Jangho, which is also Healius’ largest shareholder with a 15.9 percent stake, has been making inroads into Australia’s healthcare sector. The foreign company made the unsolicited buyout offer on Jan. 3 to acquire the rest of Healius at A$3.25 ($2.32) a share. Following news of the takeover proposal, Healius’ share price increased 7.8 percent to A$2.63 ($1.88) on Jan. 3 and a further 4.56 percent to A$2.75 ($1.96) on Jan. 4.
However, the Healius board unanimously rejected the proposal for being “opportunistic” as it “fundamentally undervalues” the company.
“The Board’s view is reinforced by the highly conditional and uncertain nature of the proposal,” the company said in a statement to the Australian Securities Exchange (ASX). “In particular, the sources of funding are not apparent from the information provided by Jangho and the proposal is conditional on a number of regulatory approvals that are outside of the control of Jangho, including the approval of Chinese and Australian regulators.

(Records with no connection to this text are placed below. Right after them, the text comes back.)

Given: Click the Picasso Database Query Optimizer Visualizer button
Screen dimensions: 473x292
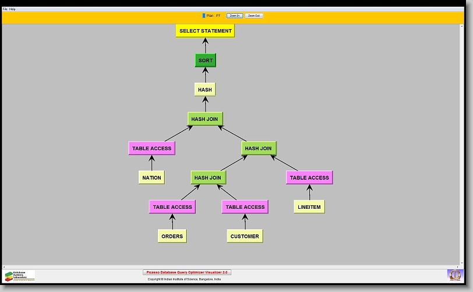Looking at the screenshot, I should pos(187,272).
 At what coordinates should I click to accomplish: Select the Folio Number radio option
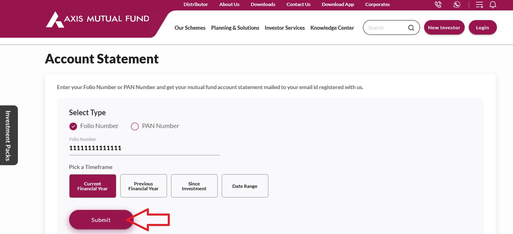(73, 126)
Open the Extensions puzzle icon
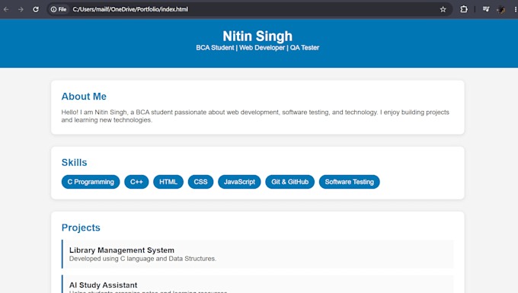518x293 pixels. 464,9
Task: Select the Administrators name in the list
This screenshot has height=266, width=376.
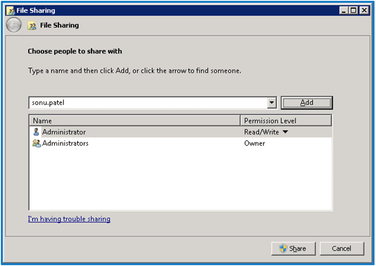Action: [x=65, y=143]
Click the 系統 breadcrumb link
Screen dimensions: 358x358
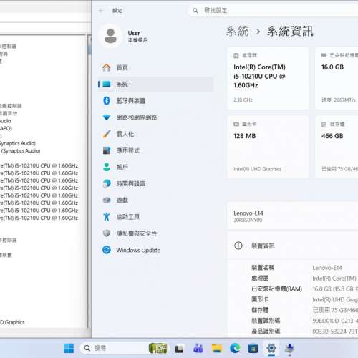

The status of these approvals is unknown.”
The company has begun a number of “strategic initiatives”to deliver more shareholder value than what was originally offered in Jangho’s proposal.
“We do not believe pursuing the proposal is in the best interests of shareholders other than Jangho,” Healius chairman Rob Hubbard said in an announcement to the ASX.
Healius, formerly known as Primary Health Care, is one of Australia’s largest owners of medical centers and pathology centers across the country. Healius is estimated to be worth A$2.88 billion ($2.05 billion), according to The Australian Financial Review.
Even if the offer were accepted regulatory hurdles are still expected to impede the deal. The acquisition would have required approval from cross-border mergers and acquisitions regulators from both countries.
If the deal proceeded, it would have made Jangho one of Beijing’s biggest healthcare players operating in Australia. With an ageing population burdening existing services in the world’s second largest economy, Chinese firms are increasingly looking at healthcare firms as high-quality assets.
Jangho, which is listed on the Shanghai stock exchange, is one the world’s biggest manufacturers of curtain walls and more recently has diversified into healthcare via a number of investments in Australia.
Jangho is also the fourth-largest investor of Monash IVF with a 4.5 percent stake.
Taken By Surprise
J.P. Morgan healthcare analyst David Low told The Sydney Morning Herald (SMH) the bid’s timing is surprising, considering how Jangho has been on the register for two years and the generally low level of market consolidation in Australia.
“Separately I am cautious this won’t help the group’s business. It will likely make it harder to recruit doctors because of the uncertainty of the ownership, and adding GPs is quite important to Healius’ plans to expand its medical centre business,” Low told SMH.
“The sudden possibility of a new owner will likely cause potential recruits to stand back and wait to better understand the new owners’ plans before signing up.”
Healius had been under pressure for a number of years. Former CEO Peter Gregg stepped down in early 2017 after the Australian Securites and Investments Commission charged him with falsifying records while serving as an executive at construction group Leighton Holdings between late 2009 and early 2014.
According to SMH, Jangho was speculated to be planning for a full takeover of Healius since it first appeared on the register. In 2017, both Jangho and Gregg were “forced to deny” they had planned a bid together, the SMH reported.